Billy Darwin said, "That's the show?"

Dennis said, "You might've caught from the commentary it was a warm-up."

Billy Darwin had his assistant, Carla, with him, Carla a knockout, tan, dark hair, Carla in a slim brown sundress. He said to her, "What do you think?"

Carla said, "It was cool," looking at Dennis.

Billy Darwin said, "Okay," and they left.

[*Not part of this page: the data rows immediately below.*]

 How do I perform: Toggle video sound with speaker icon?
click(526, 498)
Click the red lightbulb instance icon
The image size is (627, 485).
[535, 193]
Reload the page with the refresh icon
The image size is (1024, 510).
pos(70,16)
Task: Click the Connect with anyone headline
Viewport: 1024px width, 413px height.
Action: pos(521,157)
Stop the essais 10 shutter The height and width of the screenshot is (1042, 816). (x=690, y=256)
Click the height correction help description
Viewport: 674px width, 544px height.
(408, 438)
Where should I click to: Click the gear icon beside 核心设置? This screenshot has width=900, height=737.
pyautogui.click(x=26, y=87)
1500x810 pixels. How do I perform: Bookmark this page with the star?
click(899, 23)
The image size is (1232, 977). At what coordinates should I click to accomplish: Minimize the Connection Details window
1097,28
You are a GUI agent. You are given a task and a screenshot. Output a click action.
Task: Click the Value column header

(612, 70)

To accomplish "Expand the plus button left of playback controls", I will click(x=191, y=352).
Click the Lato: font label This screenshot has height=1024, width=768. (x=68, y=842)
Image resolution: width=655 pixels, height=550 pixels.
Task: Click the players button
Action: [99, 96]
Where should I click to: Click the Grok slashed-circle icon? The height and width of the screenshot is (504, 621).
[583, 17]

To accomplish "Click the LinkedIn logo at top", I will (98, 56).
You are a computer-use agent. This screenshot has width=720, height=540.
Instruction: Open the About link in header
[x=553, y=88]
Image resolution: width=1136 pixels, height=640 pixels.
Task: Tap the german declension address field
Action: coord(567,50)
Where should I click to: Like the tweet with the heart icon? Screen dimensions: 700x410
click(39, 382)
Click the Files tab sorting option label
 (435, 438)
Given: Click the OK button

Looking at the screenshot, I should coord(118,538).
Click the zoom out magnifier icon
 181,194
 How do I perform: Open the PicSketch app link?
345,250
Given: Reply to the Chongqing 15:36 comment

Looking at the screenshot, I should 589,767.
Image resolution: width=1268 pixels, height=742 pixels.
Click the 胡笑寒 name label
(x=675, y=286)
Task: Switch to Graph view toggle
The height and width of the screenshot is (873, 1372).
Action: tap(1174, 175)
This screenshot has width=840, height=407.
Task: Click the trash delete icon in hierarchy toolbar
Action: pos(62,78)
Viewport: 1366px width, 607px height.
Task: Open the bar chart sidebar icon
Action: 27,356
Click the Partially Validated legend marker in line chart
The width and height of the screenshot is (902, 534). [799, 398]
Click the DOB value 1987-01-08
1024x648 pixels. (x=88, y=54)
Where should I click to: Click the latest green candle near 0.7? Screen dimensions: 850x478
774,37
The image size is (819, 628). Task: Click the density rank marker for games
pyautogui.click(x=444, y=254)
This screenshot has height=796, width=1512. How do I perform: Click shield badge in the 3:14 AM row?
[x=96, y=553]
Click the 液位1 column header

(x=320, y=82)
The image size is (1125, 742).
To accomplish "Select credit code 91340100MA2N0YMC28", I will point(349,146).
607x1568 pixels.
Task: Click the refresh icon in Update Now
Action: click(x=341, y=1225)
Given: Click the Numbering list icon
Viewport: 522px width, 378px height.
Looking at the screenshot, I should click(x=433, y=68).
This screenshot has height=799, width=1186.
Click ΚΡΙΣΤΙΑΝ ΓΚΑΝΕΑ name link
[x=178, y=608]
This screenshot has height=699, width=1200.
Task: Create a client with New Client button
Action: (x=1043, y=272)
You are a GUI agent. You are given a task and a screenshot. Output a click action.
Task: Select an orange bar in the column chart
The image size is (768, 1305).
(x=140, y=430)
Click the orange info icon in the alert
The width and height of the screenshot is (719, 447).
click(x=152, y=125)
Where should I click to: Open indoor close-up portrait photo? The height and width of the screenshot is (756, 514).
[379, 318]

Robert said, "Time to go see Massa Kirkbride."

7

THE BLACK MAN IN THE PHOTOGRAPH was hanging naked less than ten feet above the river. Lining the rail of the bridge above him were fifty-six people. Dennis counted them-more than he got for his diving exhibition-women in sun hats, children, men in overalls and felt hats, one man in a dark suit of clothes with his arm raised, holding on to a support strut, his other hand in his pocket. The banks of the river were thick with old trees and scrub, the water motionless. The tone of the photograph had turned sepia and there were a few cracks. Handprinted across the bottom were the words HE MOLESTED A WHITE WOMAN-TIPPAH COUNTY, MISS-1915

It was lying on the seat when Dennis got in the car and he studied the eight-by-ten all the way to Old 61, where Robert made the turn south toward Tunica. Blues came out of the speakers turned low, "Background music for the picture," Robert said. "Robert Johnson doing `I Believe I'll Dust My Broom' first, and now Elmore James dusting his broom, a heavier beat working, electrified, Elmore riding on Robert Johnson's back, plugs in the Broom and has a hit. Then you gonna hear Jimmy Reed riding on Elmore's back to get where he got. It's how you do it. Later on we'll catch Sonny Boy Williamson II, and the poet of the blues, Willie Dixon."